Several blocks built since then have been plagued by construction flaws. Granville New Homes, built by contractor Higgins in 2009 and bought by Brent’s housing company for £17.1m, has suffered from leaks and cladding issues, leaving an estimated repair cost of £18.5m. Ironically, Higgins has since been chosen to repair defects to another block, Merle Court, built just around the corner in 2012. Last year, a window crashed to the pavement from a fifth-floor flat at Bourne Place, built by Denne for L&Q in 2013. It was described as “another day of stress and terror” by residents, who had long complained of loose-fitting balcony doors falling from their hinges. The list goes on: a catalogue of calamities that regularly makes the pages of the Kilburn Times, featuring tenants who feel “trapped” in what they say are “defective and neglected” housing association homes.
“There are seven housing associations on the estate and they don’t talk to each other,” says Barson. “When rats run from one block’s bins to another, they won’t do anything because it’s someone else’s problem.”
Barson and her colleagues at the Granville community centre have been battling for a decade to get the residents’ voices heard in the process of regeneration, with some success. The Victorian building where they have run a community kitchen since 2014 will now be saved, although it will be swamped by further flats, and she is critical of the lack of proper community space in the new developments. “Kids from different blocks could play together before,” she says, “but now all the gardens are gated. There is a new ‘hub’ for council services, but nowhere you can have a birthday party or a coffee morning.”
Pablo Sendra, a housing activist and academic at UCL, has been working with residents to develop an alternative community-led plan for part of the estate that has yet to face the wrecking ball (PDF). Working with architects, social scientists and a quantity surveyor, they have shown how two of the 1960s blocks that didn’t use the concrete panel system (William Dunbar and William Saville houses) could be eminently retrofitted and, along with some infill development, provide a higher proportion of social-rented homes than the council’s demolish-and-rebuild strategy, with a fraction of the embodied carbon cost. But the council refuses to reconsider.
“The older buildings just don’t work,” says councillor Shama Tatler, lead member for regeneration. “No matter how much money we put into refurbishing, it’s impossible.” She cites the 2019 estate-wide ballot, in which 84% of residents voted to press ahead with regeneration, although critics point out the survey didn’t differentiate by block, and the question posed a blunt “yes or no” to improvements.

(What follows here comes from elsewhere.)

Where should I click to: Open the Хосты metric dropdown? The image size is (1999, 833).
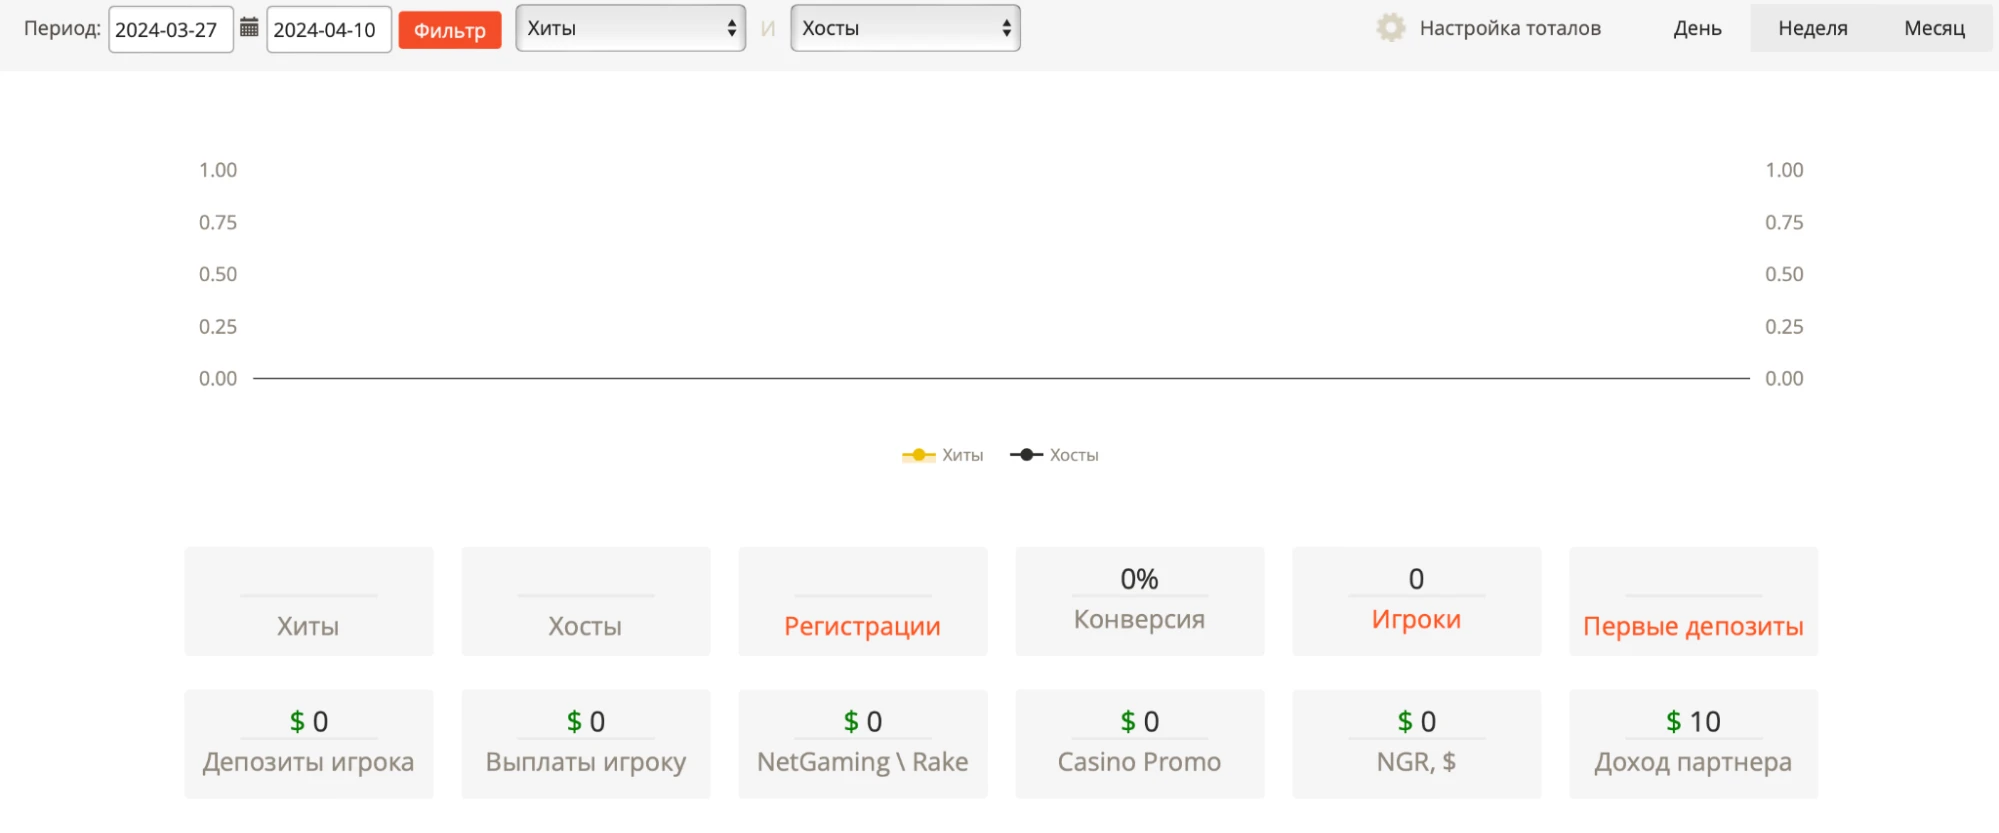pos(905,28)
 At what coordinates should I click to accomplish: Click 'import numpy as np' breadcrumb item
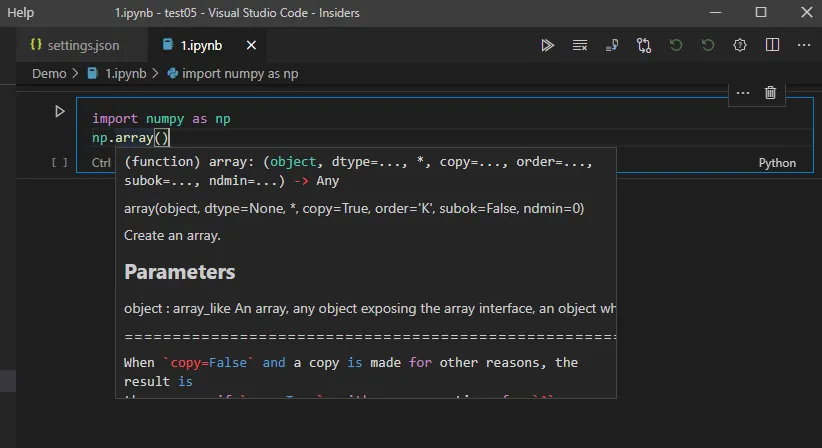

To Brent’s credit, it is doing better than many London boroughs. There is a commitment to rehouse everyone on the estate, and there will be a net increase in social-rented units, from 1,568 to 1,626, along with 155 shared ownership homes – cross-subsidised by 1,356 flats for market sale. Unity Place is the best of the bunch so far, and it is something of an anomaly in being 100% social rented, after Brent secured £111m from the mayor of London’s pot for “genuinely affordable” homes, £30m of which funded this.
It sounds like a big win, until you realise that the council bought the development from Telford Homes and Notting Hill Genesis for £92m in 2019 – having sold them the site for just £3m a few years earlier. It is an indictment of the lack of central government funding for so long that local authorities have been left having to buy back market homes with mayoral handouts, while housebuilders continue to laugh their way to the bank, often leaving leaky, dangerous, shoddily built blocks in their wake.